Tuesday, October 31. 2006
Final entry in publishing my own hastily jotted Access 2006 conference notes--primarily for my own purposes, but maybe it will help you indirectly find some real content relating to your field of interest at the official podcast/presentation Web site for Access 2006. Contents include:
Consortium update
ASIN Overview
- 17 atlantic academic libraries
- 300 - 18,000 students
- 2 unilingual francophone sites
- Sirsi, Ex Libris, and Innovative
Why our users hate us
- choose format over subject
- learn multiple database interfaces
- citations presented in confusing formats
Addressing the problems
- a la carte user authentication
- EZProxy servers
- SingleSearch federated search tool over 400 resources
(including 100+ open access)
- 1Cate OpenURL resolvers
- Relais ILL
- Refwork/Refshare
Principles
- Click, don't type
- when you have it, show it
- when you don't have it, make it easy to get
- focus on appropriate links rather than click counts
- let the user determine the appropriate copy from the
available formats
Stephen Sloan
- Missing ingredient -- enabling subject choice for users,
rather than format
- working with SirsiDynix on a consortium version of EPS
Rooms CMS
- production version to be available in 1st quarter of
2007
- Rooms is basically a portal environment, with different
defaults/scoping for each subject (so that single search
Outstanding challenges
- Federated search connectors based on screen scraping will
break
- Citations from certain resources cannot be linked to
Resolver
- Cookie pushing in a public environment
- Implementation of the NISO Metasearch standard to improve
federated searching
Recognizing our differences
- Local customization of interfaces
- Emulating local default search options--everyone use EBSCO,
but everyone has configured different behaviour
- Relying on local expertise at each site
COPPUL Overview
- ANTS: Using Open Source, Social Software (in the COPPUL
consortium)
- sharing and updating animated tutorials that were believed
to be a better option than long information literacy
tutorials
- make it easy to locate and use these tutorials (central
location and explicit copyright / reuse statement)

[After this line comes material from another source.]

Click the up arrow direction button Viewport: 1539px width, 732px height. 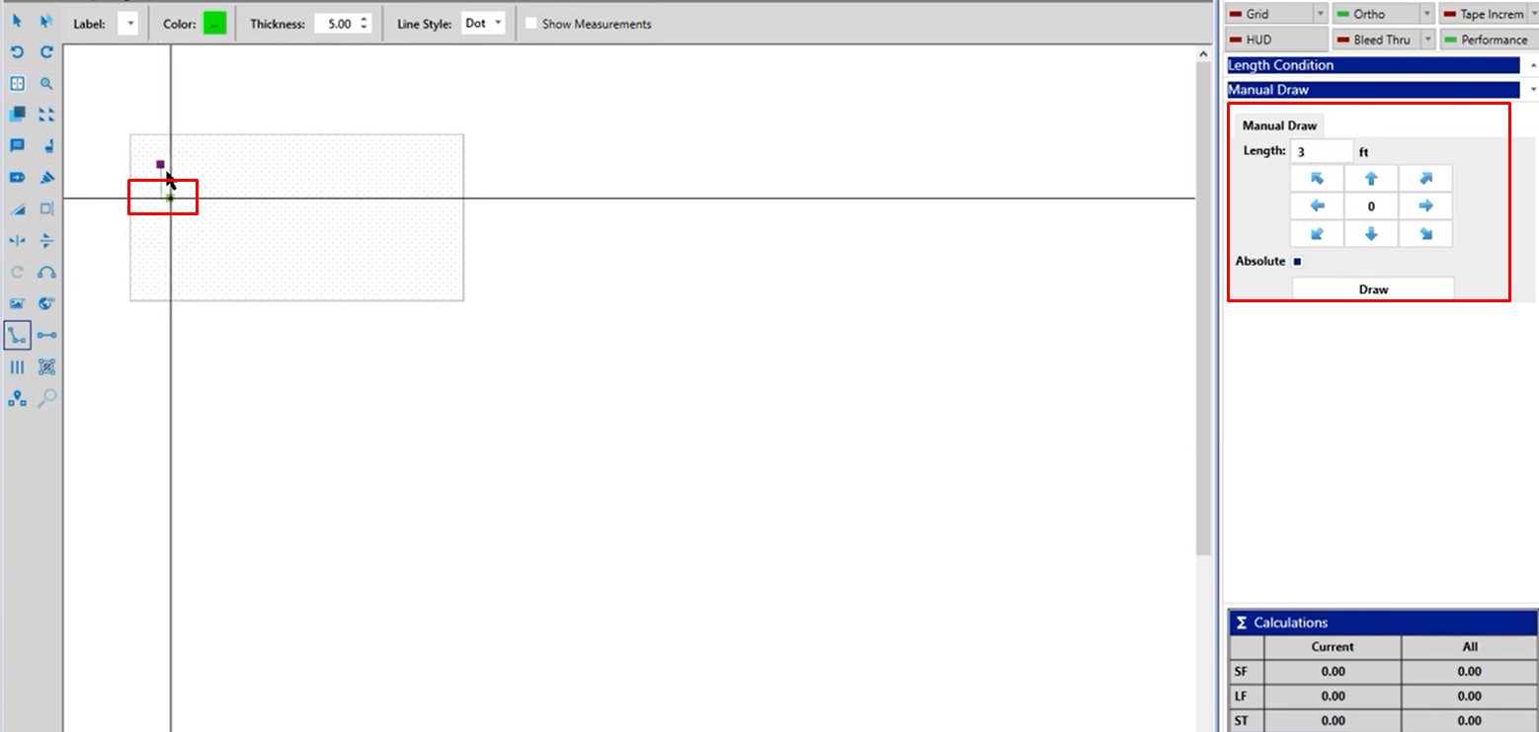coord(1370,179)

- Make sharing easy and desirable through quality standards,
help, and the allowance for local customization
How does it work?
- Project is hosted at http://brandonu.ca/Library/coppul
- ask each institution to take responsibility for a certain
set of databases so that they can be updated along with the
user interface
- wiki enables institutions to update database list with
status of development, whenever they create a tutorial, or add
a new database to the list
- rss feeds enable you to track which tutorials have been
updated or created
- tutorials are housed within a single institutional
repository, licensed under CC licenses with options to the
creators
- Other organizations (like LU) are welcome to
participate!
Quebec Digital Infrastructure: The Year in Review
Main players
- BAnQ - Bibliotheque et archives nationales du Quebec
- CREPUQ - Conference of Rectors and Principals of Quebec
Universities
- Erudit
- Museums
- Quebec Gov.
- SRC and other media
BAnQ
- BNQ started in 1967
- April 2005, opening of la Grande Bibliotheque of the
BNQ
- Jan 2006 - Merger of ANQ and BNQ; mandate to acquire and
disseminate collections
- October 2006 - Second meeting on digital national
library
- 1996 - beginning of digitization activities
- 2003 - permanent digitation program
- 3.2 million pages of digital materials (newspapers, etc)

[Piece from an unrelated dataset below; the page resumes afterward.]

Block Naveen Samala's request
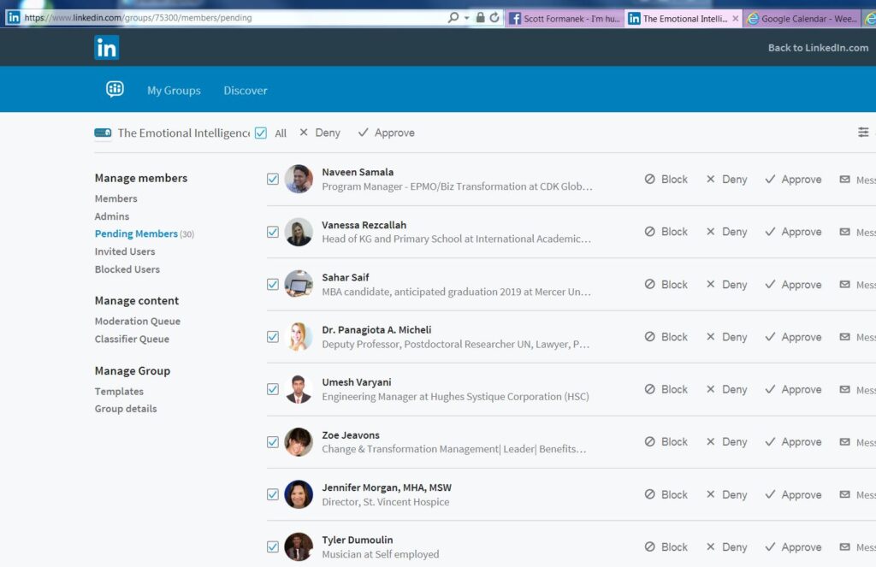876x567 pixels. click(x=666, y=180)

currently in the collection; 62000 images
Meanwhile in the World
- Dec 2004 - Google print project: 15 M ebooks by 2010
- Jan 2005 - CEO of BND Jeanneney react in Le Monde "Quand
Google defie l'Europe", results in the proposal for the
Creation of European Digital Library
- 2010 European DL expect 6M books
- Fevrier 2006 Franco network of digital libraries was formed
(including France and Quebec)
Meanwhile in Canada
- Quebec is participating in Alouette Canada, hoping that
nobody is reinventing the wheel
Erudit
- 18000 scholarly articles from 48 journals
- 150000 backfiles projected
- Erudit schema adopted by www.persee.fr and www.cens.cnrs.fr
= franc interoperability
- $3,000 annually to join
Virtual International Authority File (VIAF)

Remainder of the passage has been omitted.